# Document:
/---

Indeed, when my older son, Jason, called me from a meeting on the 22d to say, just turn on Wimbledon, I thought that 30-30 was the score in the game being played, and not the score in games! As a long-time tennis fan and player, the longest set I recall playing was either 12-10 or 11-9 and that seemed an eternity! As a spectator, I have always delighted in watching the Grand Slam matches ever since attending the (then amateur) U.S. National Championships at Forest Hills. With each passing year, I have marveled at the increased skill that the players bring to their games. While a great deal of this is attributed to racquet technology, there is no question that the overall skill level is much higher than years ago. If you doubt this, just take a look at some of the great matches from, say, thirty years ago. There was some great shot-making to be sure, but the pace almost looks like slow-motion. Watching, for example, the women's final in the French Open, Mmes. Stosur and Schiavonne were belting the ball at a pace that would have been worthy of a men's match not too long ago. (It would be interesting--just for fun-- to see today's players compete with wood racquets just to see what it looked like.)

\---

# Raw data:
/---

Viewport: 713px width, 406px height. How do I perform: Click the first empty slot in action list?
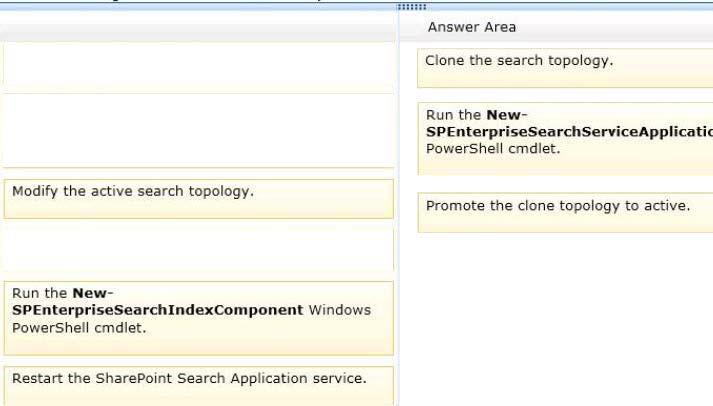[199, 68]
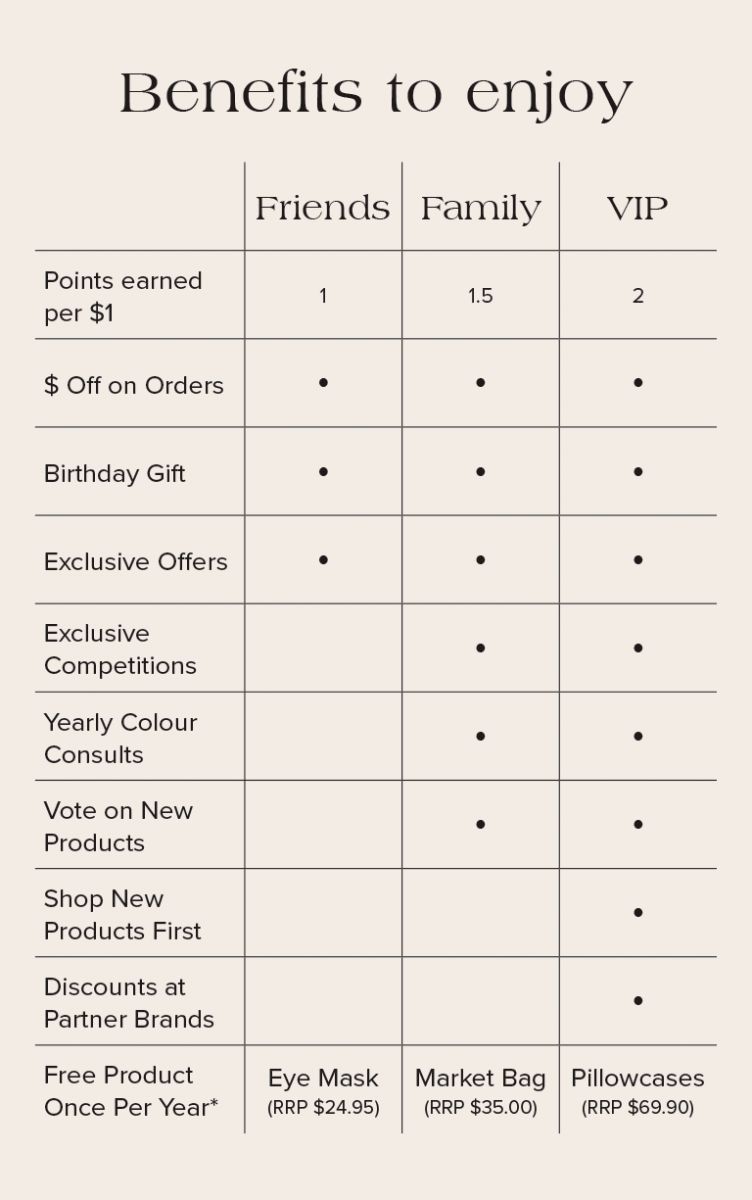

\---

# What needs to be done:
Please say what the longest set was that the writer of the tennis piece recalls playing. You won't need the lines for this.

# Solution to the exercise:
It was either 12-10 or 11-9.